Brief 1: Translate this sentence from the article on privacy impact assessments below into Spanish: "However, this list is non-exhaustive so a PIA may be necessary even if the processing falls outside one of these categories."
Brief 2: The article on privacy impact assessments below names the conditions under which a PIA broadly will not be required. List all of them.
Brief 3: How does the article on privacy impact assessments below describe the Article 29 Working Party?

(Exercise text Opens)

New Guidelines on Privacy Impact Assessments under the GDPR

Data Protection

Some organisations are already familiar with using ‘data protection impact assessments’ or ‘privacy impact assessments’ (“PIAs”) as a way to identify and mitigate risks associated with personal data processing. 

PIAs will become a key aspect of risk management from next May when the General Data Protection Regulation (“GDPR”) starts to apply.  Data controllers will need to carry out a PIA if the processing is likely to result in a high risk and may, in certain circumstances, also need to consult with the supervisory authority.

The Article 29 Working Party (“WP29”) (a European advisory body on data protection and privacy) has proposed draft guidelines to help organisations determine when and how PIAs should be carried out under the new rules.

Key points of the guidelines are:

  • Scope: The GDPR provides that a PIA may address a single data processing operation or a set of similar processing operations that present similar high risks.  According to the guidelines, a single PIA could cover a group of municipal authorities using a similar CCTV system acting as separate controllers, or a single controller (a railway operator) using video surveillance in various locations (train stations).
  • When is a PIA required? The GDPR requires a PIA to be carried out if processing is “likely to result in a high risk to the rights and freedoms of natural persons”.  A PIA is required specifically where organisations use automated techniques such as profiling which produce legal effects for individuals or similarly significantly affect them, or process special categories of personal data (‘sensitive personal data’) or criminal offences data or monitor publicly accessible areas on a large scale.  However, this list is non-exhaustive so a PIA may be necessary even if the processing falls outside one of these categories.  A PIA broadly will not be required if the processing is not likely to result in a high risk, has already been authorised, has a legal basis or falls within the supervisory authority’s optional list of processing operations which do not require a PIA, subject to some caveats.
  • What is meant by ‘high risk’? The GDPR does not define ‘high risk’. However, in the WP29’s view, a PIA will be required as a rule of thumb if the processing meets two or more of the following criteria:
    • Evaluating or scoring individuals (for example, credit checks or genetic testing)
    • Processing aimed at taking decisions on individuals which produce legal effects or similarly significantly affect individuals (for example, where it could lead to exclusion or discrimination)
    • Processing used to observe, monitor or control data subjects (for example, monitoring employees’ work stations or internet activity)
    • Sensitive data (i.e. in the broad sense, including location data and financial data)

(Exercise text Closes)
(Source information Opens)

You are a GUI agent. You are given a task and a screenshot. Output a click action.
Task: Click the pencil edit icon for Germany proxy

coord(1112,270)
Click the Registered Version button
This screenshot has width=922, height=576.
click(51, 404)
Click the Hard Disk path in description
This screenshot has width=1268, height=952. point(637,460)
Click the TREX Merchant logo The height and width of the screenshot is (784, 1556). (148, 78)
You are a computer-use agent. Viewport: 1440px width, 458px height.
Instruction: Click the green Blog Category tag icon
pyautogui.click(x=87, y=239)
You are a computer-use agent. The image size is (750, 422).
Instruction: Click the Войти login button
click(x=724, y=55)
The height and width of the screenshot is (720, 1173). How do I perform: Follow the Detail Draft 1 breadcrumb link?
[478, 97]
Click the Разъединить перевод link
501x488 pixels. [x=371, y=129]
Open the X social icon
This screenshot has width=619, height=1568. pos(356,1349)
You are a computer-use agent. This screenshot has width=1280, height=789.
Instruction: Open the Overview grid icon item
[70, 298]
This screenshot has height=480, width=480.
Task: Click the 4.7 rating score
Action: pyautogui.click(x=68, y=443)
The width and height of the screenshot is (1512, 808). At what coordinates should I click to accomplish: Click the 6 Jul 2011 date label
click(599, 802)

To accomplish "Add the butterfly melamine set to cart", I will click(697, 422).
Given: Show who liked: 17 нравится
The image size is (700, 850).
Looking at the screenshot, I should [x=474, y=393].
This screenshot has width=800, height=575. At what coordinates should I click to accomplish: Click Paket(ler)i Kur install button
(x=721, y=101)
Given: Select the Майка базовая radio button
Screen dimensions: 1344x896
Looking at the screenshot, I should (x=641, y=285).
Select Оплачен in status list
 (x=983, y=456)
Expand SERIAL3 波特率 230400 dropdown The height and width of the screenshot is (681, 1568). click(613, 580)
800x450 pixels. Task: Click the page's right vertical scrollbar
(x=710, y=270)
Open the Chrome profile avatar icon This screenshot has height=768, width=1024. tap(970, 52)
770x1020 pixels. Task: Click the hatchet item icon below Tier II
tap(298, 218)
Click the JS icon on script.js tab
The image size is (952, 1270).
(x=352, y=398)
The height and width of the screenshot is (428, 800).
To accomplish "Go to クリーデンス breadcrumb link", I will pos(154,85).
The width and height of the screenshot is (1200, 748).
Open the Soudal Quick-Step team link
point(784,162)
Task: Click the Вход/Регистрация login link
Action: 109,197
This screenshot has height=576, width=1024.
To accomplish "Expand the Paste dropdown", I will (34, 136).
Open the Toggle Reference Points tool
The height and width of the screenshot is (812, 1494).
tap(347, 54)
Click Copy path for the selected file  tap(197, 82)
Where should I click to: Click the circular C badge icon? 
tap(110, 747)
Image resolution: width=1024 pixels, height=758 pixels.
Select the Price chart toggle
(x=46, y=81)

(Source information Closes)

Task answer 1: Sin embargo, esta lista no es exhaustiva, por lo que una PIA puede ser necesaria incluso si el tratamiento queda fuera de estas categorías.

Task answer 2:
- The processing is not likely to result in a high risk.
- The processing has already been authorised.
- The processing has a legal basis.
- The processing falls within the supervisory authority's optional list of processing operations which do not require a PIA.

Task answer 3: As a European advisory body on data protection and privacy.